Trova, conclusivamente, applicazione il consolidato principio, più volte affermato da questa Corte, secondo cui in tema di ricorso per cassazione, non costituisce causa di annullamento della sentenza impugnata il mancato esame di un motivo di appello che risulti manifestamente infondato (v., tra le tante: Sez. 5, n. 27202 del 11/12/2012 – dep. 20/06/2013, Tannoia e altro, Rv. 256314).
Per quanto, infine, concerne il diniego delle circostanze attenuanti generiche e le censure attinenti al trattamento sanzionatorio, deve anzitutto premettersi che la Corte d’appello ha ritenuto prevalenti in senso escludente l’articolo 62 bis codice penale i precedenti a carico di entrambi gli imputati. Trattasi di operazione corretta in diritto, poiché, come più volte affermato da questa Corte, la sussistenza di circostanze attenuanti rilevanti ai fini dell’art. 62-bis cod. pen. è oggetto di un giudizio di fatto e può essere esclusa dal giudice con motivazione fondata sulle sole ragioni preponderanti della propria decisione, non sindacabile in sede di legittimità, purché non contraddittoria e congruamente motivata, neppure quando difetti di uno specifico apprezzamento per ciascuno dei pretesi fattori attenuanti indicati nell’interesse dell’imputato (Sez. 6, n. 42688 del 24/09/2008 – dep. 14/11/2008, Caridi e altri, Rv. 242419).

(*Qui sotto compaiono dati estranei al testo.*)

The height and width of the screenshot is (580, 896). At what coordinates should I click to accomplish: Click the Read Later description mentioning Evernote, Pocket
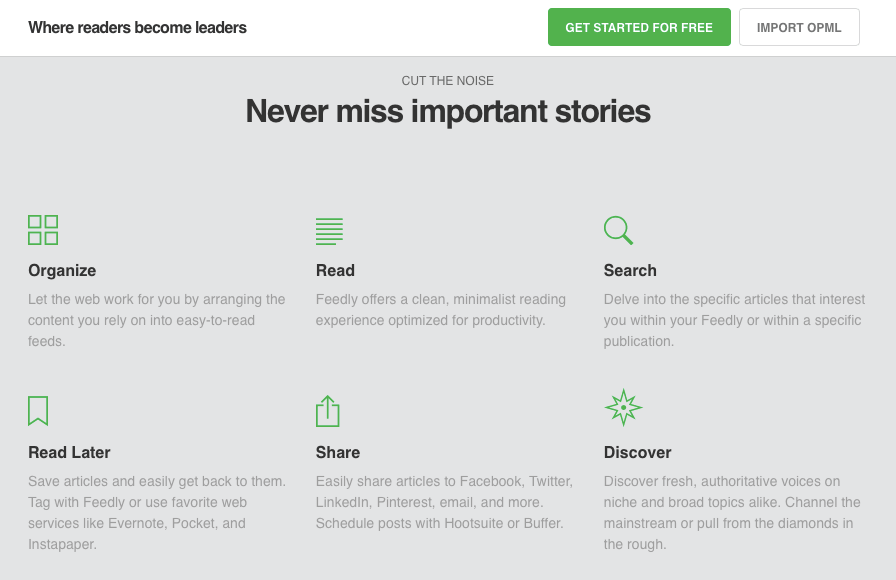point(157,512)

Quanto poi alla determinazione del trattamento sanzionatorio rispetto al quale la Corte d’appello, secondo la difesa, non avrebbe tenuto conto della sola differenza tra l’eccedenza della soglia di rilevanza penale e l’effettivo ammontare dell’imposta evasa, deve qui rilevarsi che, in relazione all’articolo 4, decreto legislativo n. 74 del 2000, rileva non soltanto l’indicazione dell’evasione di imposta, ma anche l’ulteriore parametro indicato dalla legge: in ogni caso corretto è il riferimento al complessivo ammontare dell’imposta evasa e la pena base è stata determinata in un anno e sei mesi di reclusione, che, tenuto conto dei limiti e di pena (da uno a tre anni) non è superiore al medio edittale.
Trova quindi applicazione il principio, più volte affermato da questa Corte, secondo cui in tema di determinazione della pena, nel caso in cui venga irrogata una pena al di sotto della media edittale, non è necessaria una specifica e dettagliata motivazione da parte del giudice, essendo sufficiente il richiamo al criterio di adeguatezza della pena, nel quale sono impliciti gli elementi di cui all’art. 133 cod. pen. (Sez. 4, n. 46412 del 05/11/2015 – dep. 23/11/2015, Scaramozzino, Rv. 265283).
Deve, tuttavia, rilevarsi che dalla motivazione della sentenza impugnata non è chiara l’esatta determinazione dell’imposta sui redditi evasa; ed infatti, si legge alle pagg. 4 e 5 della sentenza che, relativamente all’annualità 2007, in sede di dichiarazione annuale ai fini delle imposte sui redditi la società non aveva indicato alcun ricavo, pur registrando in contabilità fatture per Euro 1.385.000, né esposto alcun utile o perdita, la situazione economico patrimoniale al 31 dicembre 2007 riportava un utile pari ad euro 441.583 ed era indicata al rigo RM2 con una perdita pari a Euro 6, mentre al rigo VL39 era riportato un totale di Iva a credito pari ad Euro 65.024,00, mentre in contabilità era annotato un credito pari ad Euro 14.507. Affermano i giudici di appello che la società aveva presentato dichiarazione infedele, dichiarando redditi per cessione di beni e prestazioni pari a zero a fronte di ricavi ricostruiti in Euro 1.605.000. Si aggiunge ancora che, come riferito dal Ma. , le dichiarazioni dei redditi annuali, per espressa richiesta di M.V. , erano state presentate in bianco con operazioni attive passive pari a zero, donde la necessità per la Guardia di Finanza di procedere alla ricostruzione analitica di ricavi e volumi d’affari, giungendo a determinare gli importi accertati.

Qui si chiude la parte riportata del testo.